Berselang 1 hari setelah pelaksanaan pemilu legislatif disusul dengan hasil quick count pada malam harinya yang menghasilkan 3 partai yang memperoleh suara di atas 10 % hari-hari kita disibukkan oleh berita ramainya safari politik dan silaturrahmi politik yang dilakukan oleh tokoh-tokoh partai. Hal ini sebagai penjajakan untuk rencana koalisi menuju pemilu presiden. Bila memakai hasil quick count maka diperkirakan maksimal 4 poros koalisi. Diperkirakan keempat poros tersebut meliputi poros pendukung Jokowi, ARB, Prabowo dan dari partai Islam.

Bila kita berkaca dari masa lalu di mana kabinet disusun bukan berdasarkan presidensial murni dengan kata lain campuran antara kabinet presidensial dan parlementer di mana presiden menyusun kabinet dengan mengakomodir perwakilan partai koalisi. Salah satu tujuan kabinet koalisi adalah untuk pengamanan di parlemen. Namun pengalaman menunjukkan bahwa koalisi kabinet ternyata tidak linear dengan koalisi parlemen. Dalam beberapa kasus justru anggota koalisi menjadi oposisi di parlemen, sementara partai oposisi menjadi koalisi di parlemen. Artinya tujuan kabinet koalisi ternyata tidak efektif sepenuhnya di parlemen. Pengalaman lain menunjukkan bahwa koordinasi antar menteri sedikit banyaknya dipengaruhi hubungan antar partai. Koordinasi yang seharusnya terwujud di kabinet ternyata menunjukkan hal lain di mana sering terjadi ketidakkompakan antar menteri. Tentu ini selain membuat repot presiden juga akan mengorbankan kepentingan rakyat karena kerja kabinet menjadi tidak maksimal.


Nah, dari uraian singkat di atas saya melihat safari dan silaturrahmi politik yang sedang berjalan bila tujuannya untuk membuat kabinet koalisi maka hasilnya tidak akan jauh berbeda dengan pengalaman kabinet sebelumnya. Oleh karena itu perlu kiranya keberadaan kabinet koalisi dipikirkan kembali keberadaannya. Perlu dilakukan opini pembentukan zaken kabinet atau kabinet profesional dengan meminimalkan unsur koalisi dalam kabinet. Hal ini bisa terjadi apabila poros koalisi berjumlah banyak sehingga memunculkan calon presiden yang banyak, dalam hal ini poros koalisi bisa berjumlah 4 poros dan akan mengajukan 4 pasangan capres/cawapres. Poros manapun yang menang nantinya akan menghasilkan politik balas jasa dan bagi kursi menteri dalam jumlah sedikit.
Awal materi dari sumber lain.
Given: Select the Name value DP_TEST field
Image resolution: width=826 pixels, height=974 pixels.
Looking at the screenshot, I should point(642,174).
Misalnya jumlah menteri nantinya 30 orang maka menteri koalisi cukup 10 menteri sedangkan 20 menteri lagi dari profesional dan pakar di bidangnya sehingga kabinet bisa dominan zaken kabinet. Defenisi menteri profesional ini harus dipertegas di mana menteri profesional tidak harus menteri nonpartai tapi bisa dari partai manapun, bahkan bisa dari partai yang menyatakan diri oposisi karena semua partai memiliki orang-orang kelas berat yang tidak diragukan lagi kadar keprofesionalan dan kadar kenegarawanannya. Artinya bila menteri koalisi diajukan partai untuk dipilih presiden maka menteri profesional apabila berasal dari partai bukan partai mengajukan nama tapi presiden dalam posisi sangat bebas memilih orang partai yang profesional masuk dalam kabinetnya.
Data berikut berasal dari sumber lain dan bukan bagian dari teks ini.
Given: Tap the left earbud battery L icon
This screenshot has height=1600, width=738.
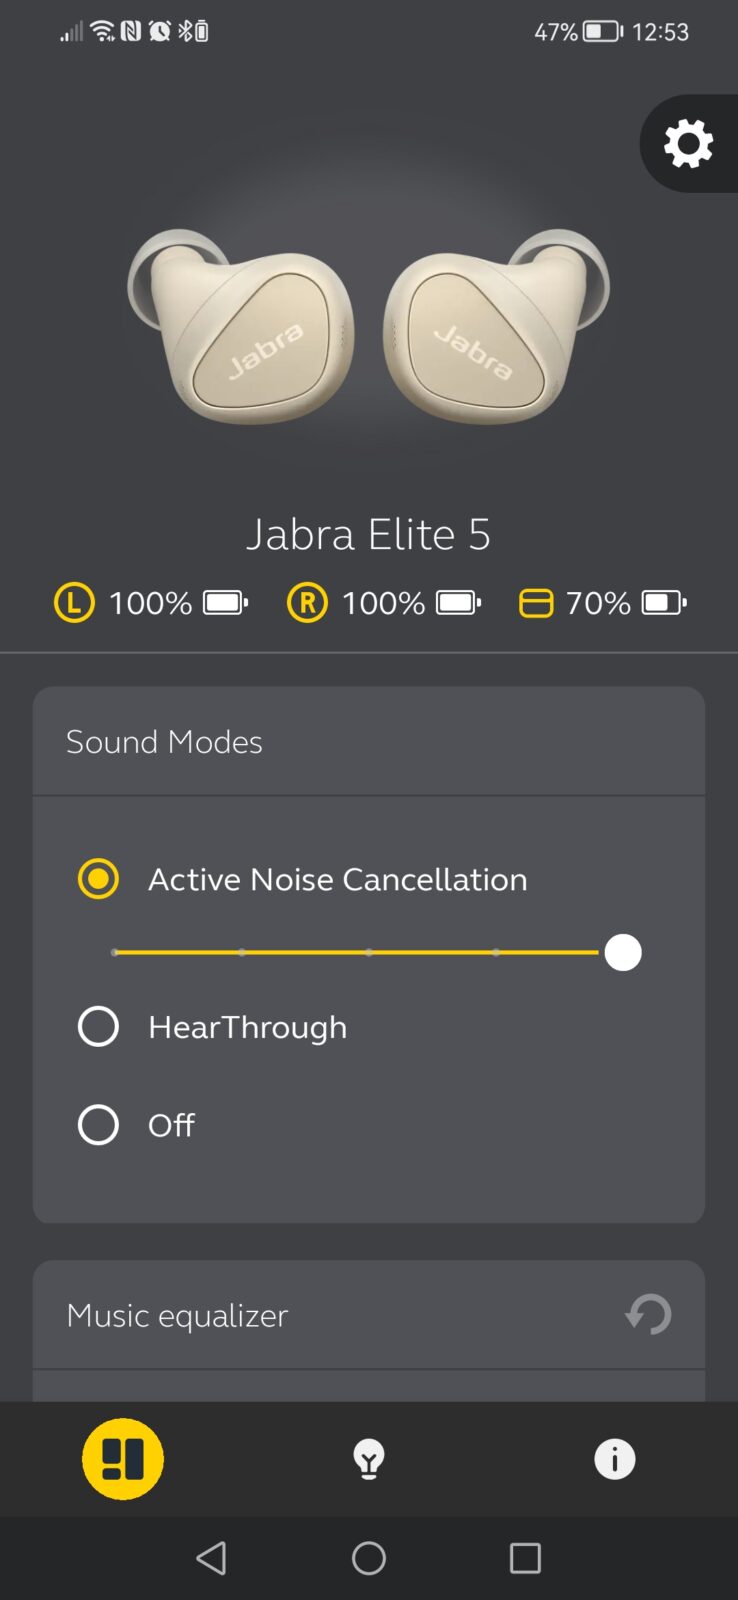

Satu hal lagi yang perlu dipikirkan adalah totalitas kerja menteri dalam kabinet. Sulit untuk diterima akal sehat apabila seorang menteri tidak sibuk dan punya waktu banyak untuk mengurusi yang lain seperti partai misalnya. Maka kabinet mendatang harus mengedepankan totalitas kerja di mana apabila menteri dari partai ternyata adalah pejabat di partai maka jabatan di partainya harus dilepaskan demi konsentrasi dalam totalias kerjanya. Orang partai yang menjadi menteri dimutasi saja ke posisi dewan pembina atau bentuk lainya.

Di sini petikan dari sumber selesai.